Another aspect concerns self-limitation of the process, potentially driven by the product’s pro-oxidant properties, with negative implications for yield optimization. Currently, there is limited insight into the extent to which pro-oxidant effects, as reflected by the PABI, may limit the biotechnological production of target compounds. In contrast, model stress conditions are frequently applied to induce the biosynthesis of target metabolites. In industrial settings, strategies such as nitrogen depletion, phosphate starvation, or salinity stress can increase the yield of desired product classes. However, stress also impairs microbial growth and overall productivity of biomass [32], likely due to elevated reactive oxygen species (ROS) under stress conditions [33].

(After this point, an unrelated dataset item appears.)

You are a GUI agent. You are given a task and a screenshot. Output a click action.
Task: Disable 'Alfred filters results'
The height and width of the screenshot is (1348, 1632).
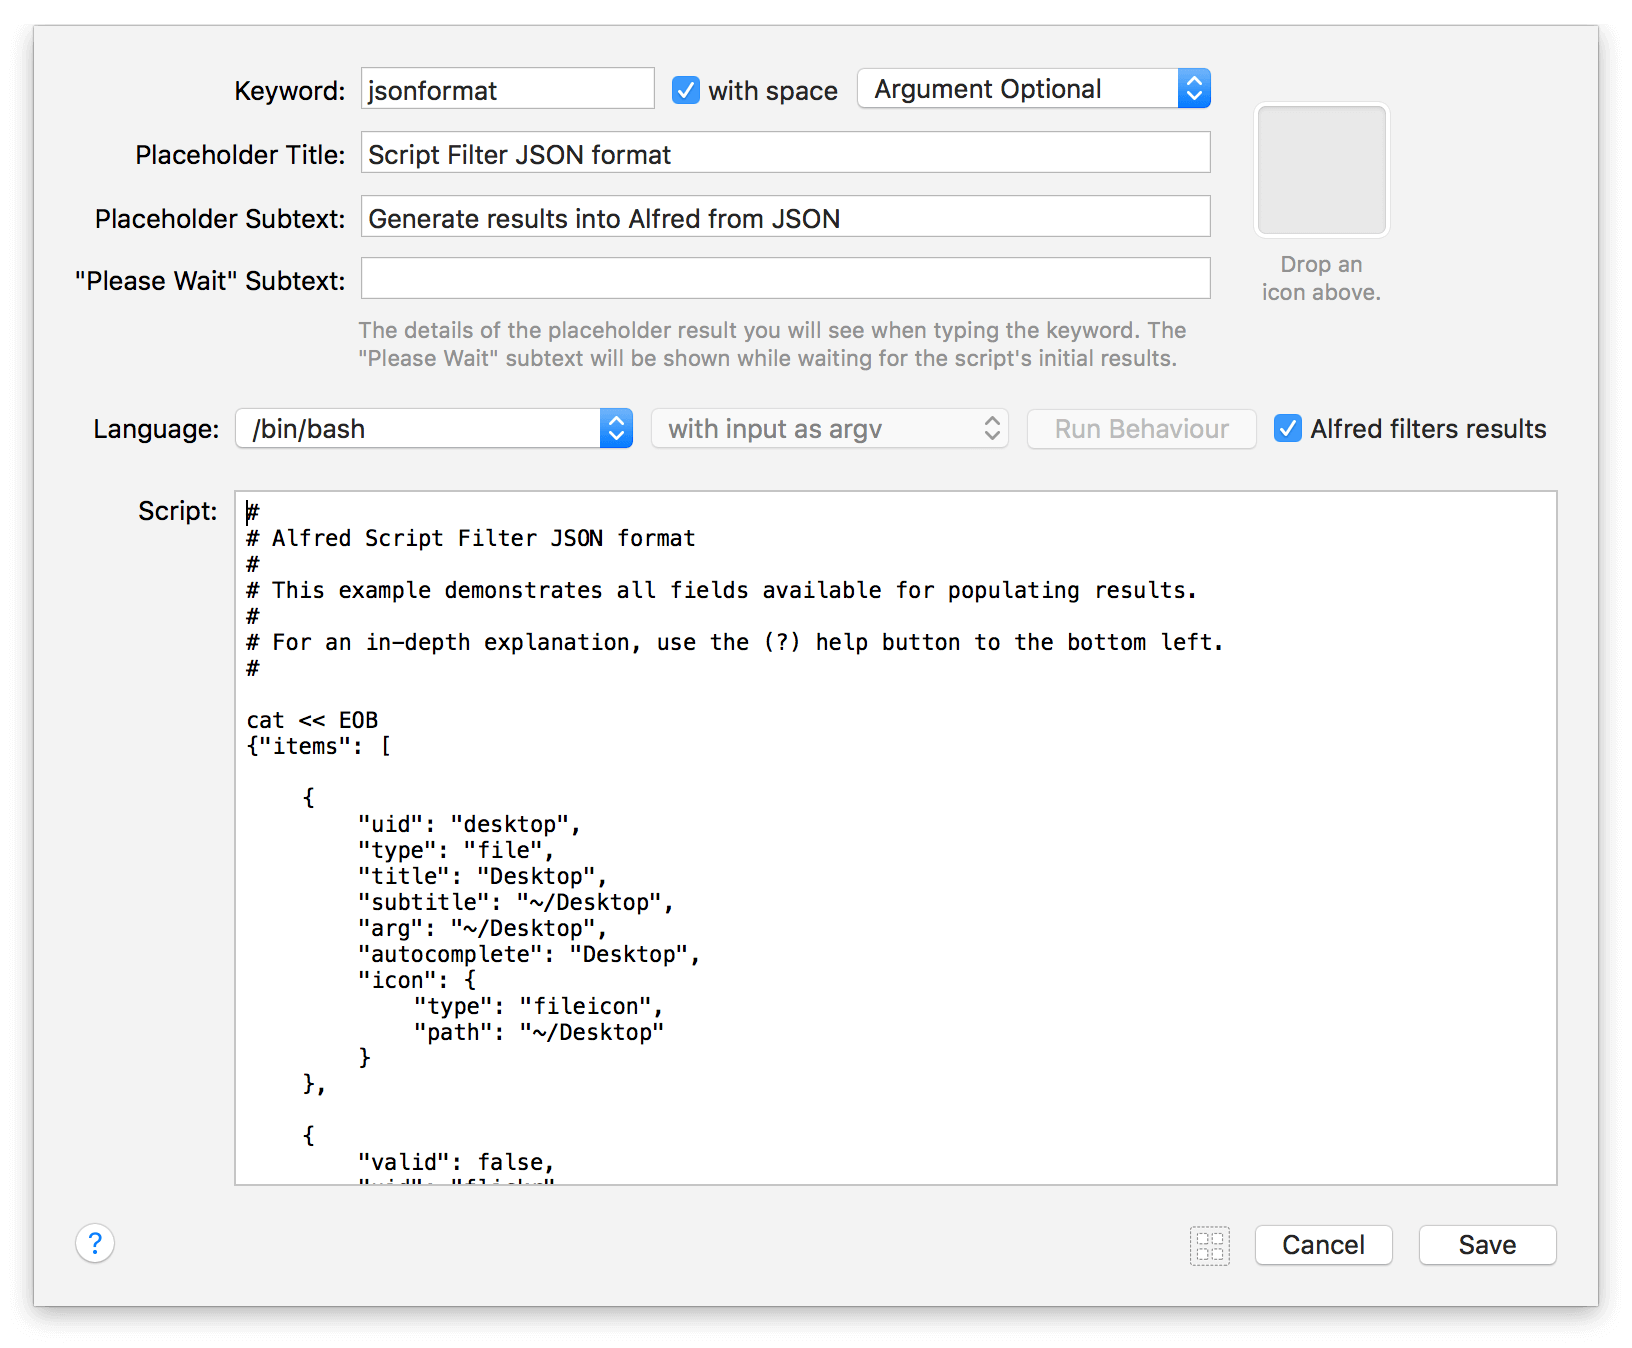1287,428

Mechanistically, the pro-oxidant activity of compounds and complex matrices (e.g., plant extracts) is often driven by Fenton-type reactions. These reactions require hydrogen peroxide and the presence of transition metals (e.g., iron, copper) within a reducing environment capable of converting transition metals from a higher to a lower oxidation state. These conditions are present across human, plant, and microbial cells and within culture media. Because culture media necessarily contain transition metals and reductants, hydrogen peroxide is a plausible trigger of Fenton chemistry. To fully understand this phenomenon, a comprehensive mapping of the hydrogen peroxide formation and accumulation, particularly in later cultivation stages, would therefore be essential for process design and control. In this context, several studies provide relevant insight [34,35,36].

Limitations include incomplete FRAP₅₀/DPPH₅₀ determination for all compounds and the use of in vitro chemical assays that do not capture matrix effects, intracellular redox buffering, or metal speciation in culture media. These constraints motivate integration with cell-based and process-level readouts (e.g., ROS metrics, H₂O₂ mapping, growth/productivity indices).

5. Conclusions

This pilot study provides an integrated framework for evaluating how the intensity and balance of antioxidant and pro-oxidant activities may impact biotechnological production. We analyzed 33 compounds currently produced via plant cell cultures and quantified activity using DPPH₅₀, FRAP₅₀, and the PABI. Our findings indicate that the balance between antioxidant and pro-oxidant tendencies (DPPH₅₀/FRAP₅₀) can guide (i) the selection of compounds for specific applications (cytotoxic vs. cytoprotective use) and (ii) the optimization of cultivation conditions to maximize productivity while minimizing self-limiting oxidative stress.

Future work aims to predict antioxidant/pro-oxidant behavior directly from molecular structure with high accuracy and to expand the dataset to improve model generalizability. Collectively, these insights are expected to guide the design and optimization of biotechnological processes for high-value plant-derived products.